> **WORK TO BE COMPLETED**: Write out every line of the listing below as a numbered list, leaving out the blank lines.

> **ENTRIES PROVIDED**:
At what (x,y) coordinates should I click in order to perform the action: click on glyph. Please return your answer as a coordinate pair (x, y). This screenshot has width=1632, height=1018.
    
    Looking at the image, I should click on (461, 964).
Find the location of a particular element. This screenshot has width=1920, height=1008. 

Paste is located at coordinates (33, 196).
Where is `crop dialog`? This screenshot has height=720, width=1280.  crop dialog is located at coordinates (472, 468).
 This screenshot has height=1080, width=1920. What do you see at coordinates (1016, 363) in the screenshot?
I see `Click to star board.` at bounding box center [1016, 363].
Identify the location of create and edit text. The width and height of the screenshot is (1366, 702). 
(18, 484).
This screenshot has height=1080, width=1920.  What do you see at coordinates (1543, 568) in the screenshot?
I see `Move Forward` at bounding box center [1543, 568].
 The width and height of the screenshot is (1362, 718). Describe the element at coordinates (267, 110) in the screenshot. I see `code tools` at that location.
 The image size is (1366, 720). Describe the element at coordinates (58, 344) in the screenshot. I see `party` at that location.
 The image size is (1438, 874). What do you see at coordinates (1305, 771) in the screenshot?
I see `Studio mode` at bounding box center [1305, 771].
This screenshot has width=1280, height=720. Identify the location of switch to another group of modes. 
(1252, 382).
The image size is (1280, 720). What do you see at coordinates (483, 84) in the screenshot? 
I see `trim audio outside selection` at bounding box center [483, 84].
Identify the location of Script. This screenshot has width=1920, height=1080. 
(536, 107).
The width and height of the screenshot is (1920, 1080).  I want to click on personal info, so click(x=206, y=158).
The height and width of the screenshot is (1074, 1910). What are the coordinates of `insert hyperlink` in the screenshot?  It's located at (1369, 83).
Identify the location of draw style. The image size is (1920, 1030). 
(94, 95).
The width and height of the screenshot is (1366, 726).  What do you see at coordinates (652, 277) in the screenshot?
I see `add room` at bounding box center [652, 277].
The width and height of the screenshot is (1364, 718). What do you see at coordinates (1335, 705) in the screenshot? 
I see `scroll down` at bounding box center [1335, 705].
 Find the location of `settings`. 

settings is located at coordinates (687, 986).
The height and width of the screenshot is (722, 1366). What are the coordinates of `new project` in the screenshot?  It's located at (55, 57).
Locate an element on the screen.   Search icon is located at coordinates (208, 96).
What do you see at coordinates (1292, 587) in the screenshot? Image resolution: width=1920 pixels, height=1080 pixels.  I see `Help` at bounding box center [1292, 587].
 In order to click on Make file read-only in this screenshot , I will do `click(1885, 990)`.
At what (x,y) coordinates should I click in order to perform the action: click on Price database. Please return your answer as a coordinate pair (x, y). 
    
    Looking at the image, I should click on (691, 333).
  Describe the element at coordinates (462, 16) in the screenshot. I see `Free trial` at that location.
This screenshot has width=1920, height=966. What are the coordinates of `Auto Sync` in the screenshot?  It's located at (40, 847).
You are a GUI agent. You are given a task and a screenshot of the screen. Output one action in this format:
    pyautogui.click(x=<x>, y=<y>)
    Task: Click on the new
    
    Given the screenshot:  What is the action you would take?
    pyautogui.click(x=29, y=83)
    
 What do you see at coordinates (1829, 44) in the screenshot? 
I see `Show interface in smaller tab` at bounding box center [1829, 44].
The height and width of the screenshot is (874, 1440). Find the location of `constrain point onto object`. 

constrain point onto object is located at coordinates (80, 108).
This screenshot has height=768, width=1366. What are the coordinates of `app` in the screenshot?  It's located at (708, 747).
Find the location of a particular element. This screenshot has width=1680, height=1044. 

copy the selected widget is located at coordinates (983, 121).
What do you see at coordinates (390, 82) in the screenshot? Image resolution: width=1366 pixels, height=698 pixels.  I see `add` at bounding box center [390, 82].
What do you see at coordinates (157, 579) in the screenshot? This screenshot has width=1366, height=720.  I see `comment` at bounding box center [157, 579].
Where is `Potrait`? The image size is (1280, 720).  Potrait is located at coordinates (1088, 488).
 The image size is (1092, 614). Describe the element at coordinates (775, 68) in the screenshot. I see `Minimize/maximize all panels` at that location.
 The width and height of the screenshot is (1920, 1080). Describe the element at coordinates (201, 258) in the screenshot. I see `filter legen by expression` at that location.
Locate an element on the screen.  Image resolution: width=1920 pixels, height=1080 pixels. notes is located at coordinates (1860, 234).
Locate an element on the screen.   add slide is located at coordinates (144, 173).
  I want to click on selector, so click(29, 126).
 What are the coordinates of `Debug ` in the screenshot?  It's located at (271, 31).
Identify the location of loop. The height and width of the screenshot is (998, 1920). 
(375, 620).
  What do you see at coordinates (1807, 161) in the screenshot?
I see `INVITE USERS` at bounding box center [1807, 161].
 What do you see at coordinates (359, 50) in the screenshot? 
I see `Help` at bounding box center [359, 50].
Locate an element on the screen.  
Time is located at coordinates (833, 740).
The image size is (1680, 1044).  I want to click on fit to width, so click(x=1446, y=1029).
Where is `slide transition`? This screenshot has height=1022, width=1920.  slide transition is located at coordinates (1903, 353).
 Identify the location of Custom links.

> **EXERCISE OUTPUT**:
1. At what (x,y) coordinates should I click in order to perform the action: click on glyph. Please return your answer as a coordinate pair (x, y). This screenshot has width=1632, height=1018.
2.     Looking at the image, I should click on (461, 964).
3. Find the location of a particular element. This screenshot has width=1920, height=1008. 
4. Paste is located at coordinates (33, 196).
5. Where is `crop dialog`? This screenshot has height=720, width=1280.  crop dialog is located at coordinates (472, 468).
6.  This screenshot has height=1080, width=1920. What do you see at coordinates (1016, 363) in the screenshot?
7. I see `Click to star board.` at bounding box center [1016, 363].
8. Identify the location of create and edit text. The width and height of the screenshot is (1366, 702). 
9. (18, 484).
10. This screenshot has height=1080, width=1920.  What do you see at coordinates (1543, 568) in the screenshot?
11. I see `Move Forward` at bounding box center [1543, 568].
12.  The width and height of the screenshot is (1362, 718). Describe the element at coordinates (267, 110) in the screenshot. I see `code tools` at that location.
13.  The image size is (1366, 720). Describe the element at coordinates (58, 344) in the screenshot. I see `party` at that location.
14.  The image size is (1438, 874). What do you see at coordinates (1305, 771) in the screenshot?
15. I see `Studio mode` at bounding box center [1305, 771].
16. This screenshot has width=1280, height=720. Identify the location of switch to another group of modes. 
17. (1252, 382).
18. The image size is (1280, 720). What do you see at coordinates (483, 84) in the screenshot? 
19. I see `trim audio outside selection` at bounding box center [483, 84].
20. Identify the location of Script. This screenshot has width=1920, height=1080. 
21. (536, 107).
22. The width and height of the screenshot is (1920, 1080).  I want to click on personal info, so click(x=206, y=158).
23. The height and width of the screenshot is (1074, 1910). What are the coordinates of `insert hyperlink` in the screenshot?  It's located at (1369, 83).
24. Identify the location of draw style. The image size is (1920, 1030). 
25. (94, 95).
26. The width and height of the screenshot is (1366, 726).  What do you see at coordinates (652, 277) in the screenshot?
27. I see `add room` at bounding box center [652, 277].
28. The width and height of the screenshot is (1364, 718). What do you see at coordinates (1335, 705) in the screenshot? 
29. I see `scroll down` at bounding box center [1335, 705].
30.  Find the location of `settings`. 
31. settings is located at coordinates (687, 986).
32. The height and width of the screenshot is (722, 1366). What are the coordinates of `new project` in the screenshot?  It's located at (55, 57).
33. Locate an element on the screen.   Search icon is located at coordinates (208, 96).
34. What do you see at coordinates (1292, 587) in the screenshot? Image resolution: width=1920 pixels, height=1080 pixels.  I see `Help` at bounding box center [1292, 587].
35.  In order to click on Make file read-only in this screenshot , I will do `click(1885, 990)`.
36. At what (x,y) coordinates should I click in order to perform the action: click on Price database. Please return your answer as a coordinate pair (x, y). 
37.     Looking at the image, I should click on (691, 333).
38.   Describe the element at coordinates (462, 16) in the screenshot. I see `Free trial` at that location.
39. This screenshot has width=1920, height=966. What are the coordinates of `Auto Sync` in the screenshot?  It's located at (40, 847).
40. You are a GUI agent. You are given a task and a screenshot of the screen. Output one action in this format:
41.     pyautogui.click(x=<x>, y=<y>)
42.     Task: Click on the new
43.     Given the screenshot:  What is the action you would take?
44.     pyautogui.click(x=29, y=83)
45.  What do you see at coordinates (1829, 44) in the screenshot? 
46. I see `Show interface in smaller tab` at bounding box center [1829, 44].
47. The height and width of the screenshot is (874, 1440). Find the location of `constrain point onto object`. 
48. constrain point onto object is located at coordinates (80, 108).
49. This screenshot has height=768, width=1366. What are the coordinates of `app` in the screenshot?  It's located at (708, 747).
50. Find the location of a particular element. This screenshot has width=1680, height=1044. 
51. copy the selected widget is located at coordinates (983, 121).
52. What do you see at coordinates (390, 82) in the screenshot? Image resolution: width=1366 pixels, height=698 pixels.  I see `add` at bounding box center [390, 82].
53. What do you see at coordinates (157, 579) in the screenshot? This screenshot has width=1366, height=720.  I see `comment` at bounding box center [157, 579].
54. Where is `Potrait`? The image size is (1280, 720).  Potrait is located at coordinates (1088, 488).
55.  The image size is (1092, 614). Describe the element at coordinates (775, 68) in the screenshot. I see `Minimize/maximize all panels` at that location.
56.  The width and height of the screenshot is (1920, 1080). Describe the element at coordinates (201, 258) in the screenshot. I see `filter legen by expression` at that location.
57. Locate an element on the screen.  Image resolution: width=1920 pixels, height=1080 pixels. notes is located at coordinates (1860, 234).
58. Locate an element on the screen.   add slide is located at coordinates (144, 173).
59.   I want to click on selector, so click(29, 126).
60.  What are the coordinates of `Debug ` in the screenshot?  It's located at (271, 31).
61. Identify the location of loop. The height and width of the screenshot is (998, 1920). 
62. (375, 620).
63.   What do you see at coordinates (1807, 161) in the screenshot?
64. I see `INVITE USERS` at bounding box center [1807, 161].
65.  What do you see at coordinates (359, 50) in the screenshot? 
66. I see `Help` at bounding box center [359, 50].
67. Locate an element on the screen.  
68. Time is located at coordinates (833, 740).
69. The image size is (1680, 1044).  I want to click on fit to width, so click(x=1446, y=1029).
70. Where is `slide transition`? This screenshot has height=1022, width=1920.  slide transition is located at coordinates (1903, 353).
71.  Identify the location of Custom links.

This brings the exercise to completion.